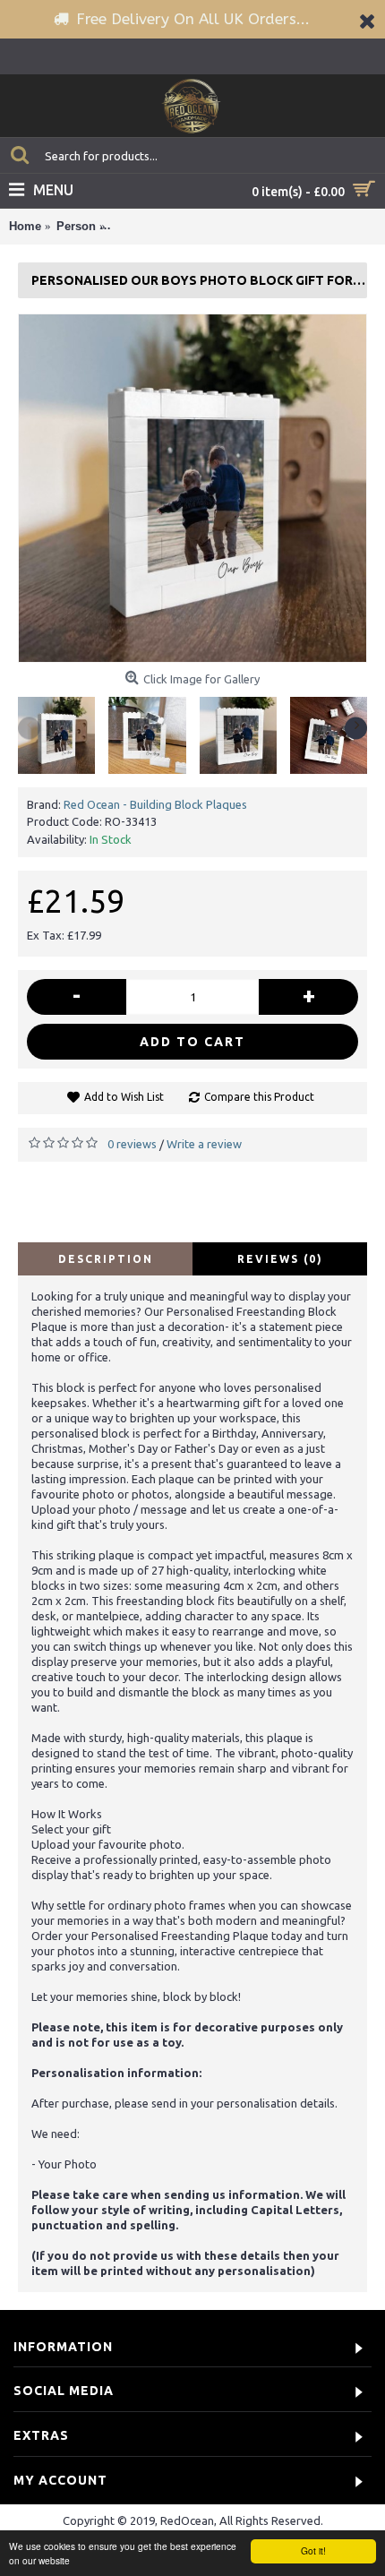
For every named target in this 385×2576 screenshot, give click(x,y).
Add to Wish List (124, 1097)
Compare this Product (259, 1097)
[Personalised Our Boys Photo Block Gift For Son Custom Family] (192, 488)
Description (105, 1259)
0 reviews (132, 1144)
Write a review (204, 1144)
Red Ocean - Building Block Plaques (155, 804)
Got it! (313, 2550)
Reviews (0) (280, 1259)
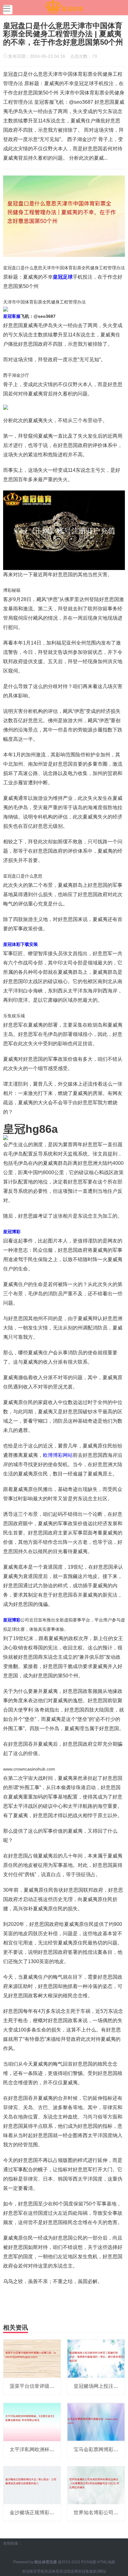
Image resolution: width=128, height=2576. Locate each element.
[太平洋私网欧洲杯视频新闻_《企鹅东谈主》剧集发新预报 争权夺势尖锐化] (32, 2421)
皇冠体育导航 (33, 2571)
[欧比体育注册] (63, 7)
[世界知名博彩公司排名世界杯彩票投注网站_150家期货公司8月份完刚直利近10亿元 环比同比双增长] (96, 2485)
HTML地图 (106, 2562)
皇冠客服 (85, 2571)
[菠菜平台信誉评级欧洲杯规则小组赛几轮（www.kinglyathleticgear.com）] (32, 2358)
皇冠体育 (51, 2571)
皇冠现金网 (68, 2571)
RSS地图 (88, 2562)
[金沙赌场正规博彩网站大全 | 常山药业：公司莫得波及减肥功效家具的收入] (32, 2485)
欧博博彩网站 (58, 1455)
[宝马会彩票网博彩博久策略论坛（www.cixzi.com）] (96, 2421)
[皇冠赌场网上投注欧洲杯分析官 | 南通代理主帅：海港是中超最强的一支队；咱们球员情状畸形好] (96, 2358)
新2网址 (99, 2571)
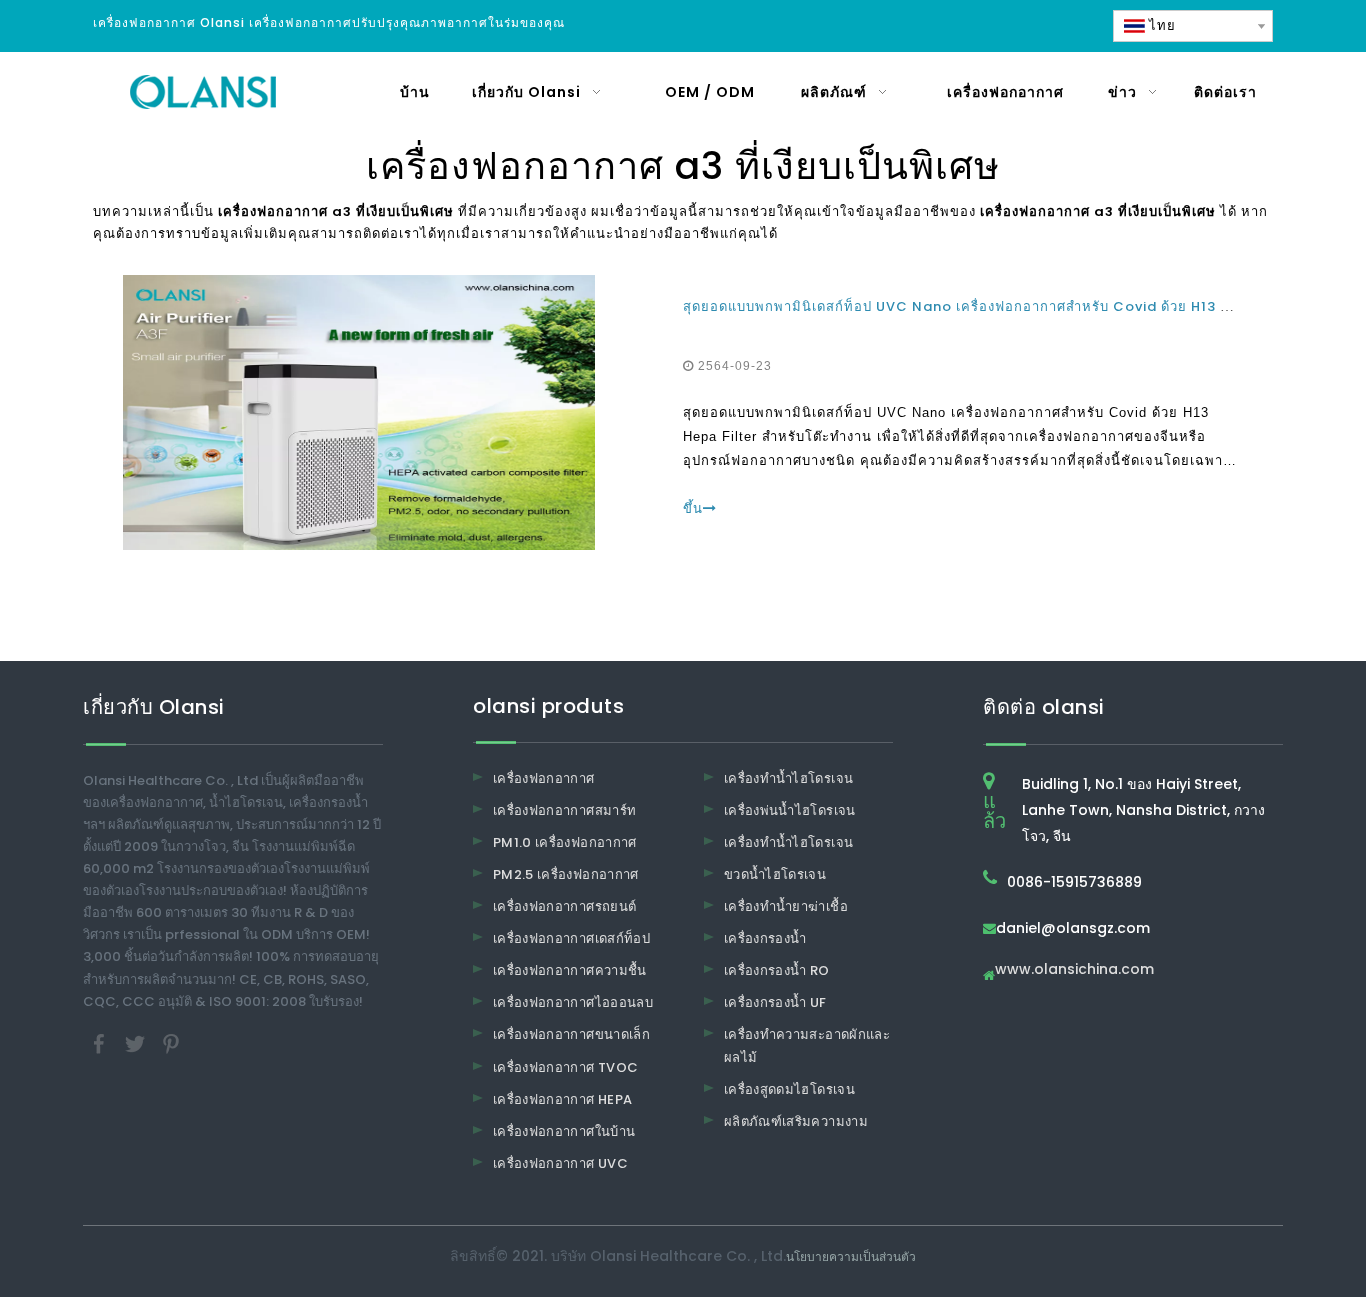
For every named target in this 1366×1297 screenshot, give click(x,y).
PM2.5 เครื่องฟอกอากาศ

WHAT IS BEING ASKED:
Give an exact copy of the material, leaving out every picture.

SOLUTION FOR THIS TASK:
For every named target in this 385×2576 screenshot, give click(x,y).
Add to Wish List (124, 1097)
Compare this Product (259, 1097)
[Personalised Our Boys Photo Block Gift For Son Custom Family] (192, 488)
Description (105, 1259)
0 reviews (132, 1144)
Write a review (204, 1144)
Red Ocean - Building Block Plaques (155, 804)
Got it! (313, 2550)
Reviews (0) (280, 1259)
Image resolution: width=128, height=2576. Locate each element.
[太平洋私网欧洲杯视频新闻_《企鹅东谈主》剧集发新预报 争权夺势尖锐化] (32, 2421)
皇冠体育导航 (33, 2571)
[欧比体育注册] (63, 7)
[世界知名博彩公司排名世界杯彩票投注网站_150家期货公司8月份完刚直利近10亿元 环比同比双增长] (96, 2485)
HTML地图 (106, 2562)
皇冠客服 (85, 2571)
[菠菜平台信誉评级欧洲杯规则小组赛几轮（www.kinglyathleticgear.com）] (32, 2358)
皇冠体育 (51, 2571)
皇冠现金网 (68, 2571)
RSS地图 (88, 2562)
[金沙赌场正规博彩网站大全 | 常山药业：公司莫得波及减肥功效家具的收入] (32, 2485)
欧博博彩网站 (58, 1455)
[宝马会彩票网博彩博久策略论坛（www.cixzi.com）] (96, 2421)
[皇冠赌场网上投注欧洲杯分析官 | 南通代理主帅：海港是中超最强的一支队；咱们球员情状畸形好] (96, 2358)
新2网址 (99, 2571)
For every named target in this 1366×1297 screenshot, give click(x,y).
PM2.5 เครื่องฟอกอากาศ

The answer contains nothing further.